Where Do I File This?

Information architecture is hard.

February 19, 2017Filed under blog#writingMarkdown source

I want to write more. Blogging does me good. I say this often, but I’m finally coming to a point where it might be a bit more doable. Finishing my M. Div. is giving me more time, and that’s really wonderful. The trick now is deciding which of the many things I want to do will get my attention. I can split my focus a thousand ways, or I can pick a few tasks and zero in on them and aim to be good at them.

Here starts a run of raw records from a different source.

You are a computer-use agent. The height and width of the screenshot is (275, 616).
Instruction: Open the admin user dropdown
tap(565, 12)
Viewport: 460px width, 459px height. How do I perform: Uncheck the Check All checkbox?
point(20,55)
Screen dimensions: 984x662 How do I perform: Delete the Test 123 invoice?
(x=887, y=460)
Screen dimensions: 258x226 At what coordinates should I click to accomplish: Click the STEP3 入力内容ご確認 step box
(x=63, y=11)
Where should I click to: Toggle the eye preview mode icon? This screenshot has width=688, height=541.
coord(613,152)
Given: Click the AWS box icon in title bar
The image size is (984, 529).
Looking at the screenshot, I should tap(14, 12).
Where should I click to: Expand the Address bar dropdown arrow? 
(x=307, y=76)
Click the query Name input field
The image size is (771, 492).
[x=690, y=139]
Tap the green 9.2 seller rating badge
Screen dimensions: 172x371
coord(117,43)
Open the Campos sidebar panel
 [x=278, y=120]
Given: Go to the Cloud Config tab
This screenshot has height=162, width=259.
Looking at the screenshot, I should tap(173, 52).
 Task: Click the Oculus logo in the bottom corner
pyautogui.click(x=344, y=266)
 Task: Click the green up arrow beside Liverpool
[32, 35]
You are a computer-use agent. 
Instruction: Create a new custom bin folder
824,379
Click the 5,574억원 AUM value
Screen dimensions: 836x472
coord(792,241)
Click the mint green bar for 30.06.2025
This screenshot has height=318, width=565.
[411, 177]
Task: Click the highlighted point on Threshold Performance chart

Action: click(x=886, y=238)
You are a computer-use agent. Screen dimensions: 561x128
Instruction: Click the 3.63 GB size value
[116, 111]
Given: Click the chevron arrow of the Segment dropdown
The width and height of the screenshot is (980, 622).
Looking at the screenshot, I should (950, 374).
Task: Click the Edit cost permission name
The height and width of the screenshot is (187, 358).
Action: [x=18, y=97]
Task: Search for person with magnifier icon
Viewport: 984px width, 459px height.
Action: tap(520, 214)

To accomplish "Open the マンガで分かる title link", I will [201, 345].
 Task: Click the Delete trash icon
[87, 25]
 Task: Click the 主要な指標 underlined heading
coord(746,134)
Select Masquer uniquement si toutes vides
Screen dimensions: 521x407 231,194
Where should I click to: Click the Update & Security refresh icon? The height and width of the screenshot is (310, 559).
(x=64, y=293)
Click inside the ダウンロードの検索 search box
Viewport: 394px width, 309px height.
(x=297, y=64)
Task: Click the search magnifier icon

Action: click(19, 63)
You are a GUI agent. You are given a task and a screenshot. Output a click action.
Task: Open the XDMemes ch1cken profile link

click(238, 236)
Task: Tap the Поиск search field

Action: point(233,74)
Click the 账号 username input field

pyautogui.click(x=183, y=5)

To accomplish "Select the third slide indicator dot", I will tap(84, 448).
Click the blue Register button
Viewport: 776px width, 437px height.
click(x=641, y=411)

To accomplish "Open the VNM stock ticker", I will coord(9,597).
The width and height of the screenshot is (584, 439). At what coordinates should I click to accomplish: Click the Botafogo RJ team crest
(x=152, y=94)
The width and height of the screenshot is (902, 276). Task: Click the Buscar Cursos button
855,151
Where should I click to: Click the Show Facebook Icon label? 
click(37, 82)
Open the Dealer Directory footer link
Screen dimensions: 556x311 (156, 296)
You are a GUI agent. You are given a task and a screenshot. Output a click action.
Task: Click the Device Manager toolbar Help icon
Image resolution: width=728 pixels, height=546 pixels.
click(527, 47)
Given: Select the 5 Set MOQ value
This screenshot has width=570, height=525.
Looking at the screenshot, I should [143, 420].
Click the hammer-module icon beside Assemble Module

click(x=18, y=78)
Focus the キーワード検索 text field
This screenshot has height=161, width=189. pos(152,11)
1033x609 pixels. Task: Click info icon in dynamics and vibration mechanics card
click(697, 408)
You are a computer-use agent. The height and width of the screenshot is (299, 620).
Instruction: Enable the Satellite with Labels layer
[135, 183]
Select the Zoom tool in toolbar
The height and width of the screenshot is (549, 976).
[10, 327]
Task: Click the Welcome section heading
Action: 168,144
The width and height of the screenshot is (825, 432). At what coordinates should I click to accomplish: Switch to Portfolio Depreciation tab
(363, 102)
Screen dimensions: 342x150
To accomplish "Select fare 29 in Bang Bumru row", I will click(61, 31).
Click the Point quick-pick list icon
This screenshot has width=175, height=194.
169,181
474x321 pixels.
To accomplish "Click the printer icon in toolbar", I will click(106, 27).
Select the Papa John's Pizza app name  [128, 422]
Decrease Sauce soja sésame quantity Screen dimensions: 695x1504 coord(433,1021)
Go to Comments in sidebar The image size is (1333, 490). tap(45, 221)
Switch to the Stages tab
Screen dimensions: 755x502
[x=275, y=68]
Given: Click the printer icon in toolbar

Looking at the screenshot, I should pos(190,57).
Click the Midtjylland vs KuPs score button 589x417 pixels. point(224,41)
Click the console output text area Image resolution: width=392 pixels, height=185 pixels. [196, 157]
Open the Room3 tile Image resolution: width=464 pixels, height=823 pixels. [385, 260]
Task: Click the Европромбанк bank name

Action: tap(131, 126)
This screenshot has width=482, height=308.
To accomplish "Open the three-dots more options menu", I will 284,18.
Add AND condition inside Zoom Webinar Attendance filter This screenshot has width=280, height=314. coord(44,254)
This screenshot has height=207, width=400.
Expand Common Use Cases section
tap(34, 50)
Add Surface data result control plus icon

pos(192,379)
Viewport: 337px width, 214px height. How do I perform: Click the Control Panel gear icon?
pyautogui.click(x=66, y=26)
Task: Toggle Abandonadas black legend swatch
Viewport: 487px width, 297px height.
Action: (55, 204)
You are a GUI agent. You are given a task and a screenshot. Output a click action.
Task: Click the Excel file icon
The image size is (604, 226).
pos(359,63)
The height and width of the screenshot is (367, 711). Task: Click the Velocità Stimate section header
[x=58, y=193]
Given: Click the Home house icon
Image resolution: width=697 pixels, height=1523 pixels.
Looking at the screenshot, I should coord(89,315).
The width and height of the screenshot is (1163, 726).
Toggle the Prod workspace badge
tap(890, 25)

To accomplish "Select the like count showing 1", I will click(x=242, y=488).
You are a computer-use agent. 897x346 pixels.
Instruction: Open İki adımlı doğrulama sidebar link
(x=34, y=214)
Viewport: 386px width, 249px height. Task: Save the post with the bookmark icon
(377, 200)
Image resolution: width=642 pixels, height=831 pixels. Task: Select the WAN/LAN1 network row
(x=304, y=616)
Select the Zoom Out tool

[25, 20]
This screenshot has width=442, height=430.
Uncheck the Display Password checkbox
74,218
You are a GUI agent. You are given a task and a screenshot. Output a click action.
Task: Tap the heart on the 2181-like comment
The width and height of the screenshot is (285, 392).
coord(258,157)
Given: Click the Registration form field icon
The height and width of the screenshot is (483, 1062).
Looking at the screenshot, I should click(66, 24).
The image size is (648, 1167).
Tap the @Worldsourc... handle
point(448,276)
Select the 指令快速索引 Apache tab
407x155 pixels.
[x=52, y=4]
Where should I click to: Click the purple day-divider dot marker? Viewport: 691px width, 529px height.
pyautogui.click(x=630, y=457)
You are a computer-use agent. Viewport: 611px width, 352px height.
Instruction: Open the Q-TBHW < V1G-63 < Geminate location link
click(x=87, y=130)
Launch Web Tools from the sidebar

In the case of blogging, I have no doubt it’s something I want to continue. But I need to think about how and why I want to use it, and this relates closely to some of my goals for an information architecture-level restructuring of the site I want to do when I finish building lightning-rs. Blogging, at its best, isn’t long-form articles (though there is certainly room for those on my website as a whole), but short, cogent pieces which pack a punch and move on, or thinking out loud. Even in my own experience, the best blog posts I have written are quite different from the best essays I have written. Embracing that seems like a helpful first step.

I have more than a few large project-style blog posts I have not finished—most regrettably, at present, one about podcasting which I told a friend I was working on some weeks ago—in part because I have tried to treat them like blog posts and essays or projects at the same time.

What I think I’d like to end up with is something like this, in terms of structure in the new site:

  • Journal—something like a “commonplace journal”, but shared publicly. This would include several kinds of content:
    • blog posts—things like this little piece, of course, but also the vast majority of the content I put on the site
    • links to other blog posts
  • Projects & Series—the home for more substantive chunks of content
    • long-running series like my Rust and Swift posts, which are not particularly bloggy (for lack of a better word)
    • things like my 2016 in Review series
    • some projects more like some of the things Craig Mod has done over the years: curated collections of materials that complement each other
  • Articles—call this aspirational; if or when I have things published in a more formal way, I’d like them to have a home on my website as well

This structure has some challenges of its own, of course. Where does a poem go? Is it part of my “journal” or is it more of a one-off “project”? And within those, I shall want both overlapping “categories” as well as cross-cutting “subjects”: it is impossible to cleanly separate all of my Tech and Theology writing from each other, yet having some high-level categories grows increasingly important for navigating the site as its content grows. (This becomes a problem even just for me as I look for old posts to link them—much less for any other reader of my site!)

Part of the problem with all such taxonomies is that they are arbitrary and constrictive so far as they cannot overlap. Perhaps something goes in both Projects and Journal—but then that makes it far harder for a user of the site to navigate. And here, as I hinted in my parenthetical above, there is another of these tensions: how I think of something and use it for organization of my materials is broadly orthogonal to the needs or interests of potential readers, and both of us use the site!

Of course, these are problems for all sufficiently complex collections of data. It is equally as hard to manage these questions of organization for large, focused writing projects (like a thesis or a novel) as for a varied collection of materials like this site, though the details differ. It is much harder when dealing with an operating system and its collection of myriad kinds of data. We muddle on with our self-imposed limitations, because the alternative tends to be chaos. Unconstrained tagging systems quickly devolve to madness.

And this is not merely a digital problem: filing cabinets have the same constraints. Yet perhaps the apparent freedom offered by the digital world exacerbates it; the sense that perhaps we could escape the constraint that a note can only go in one place—because it can go in more than one virtual place—makes us reach for solutions which may only increase our frustration in the end. Perhaps just being forced to put something in a place (even if not a perfect one) is a good discipline. But perhaps not; perhaps that freedom is a gift if we use it wisely. I think there is room for further work here in any case.

So: more to come as I continue to chew on these problems of information architecture and user interface. Links to others’ thoughts and more detailed comments of your own most welcome.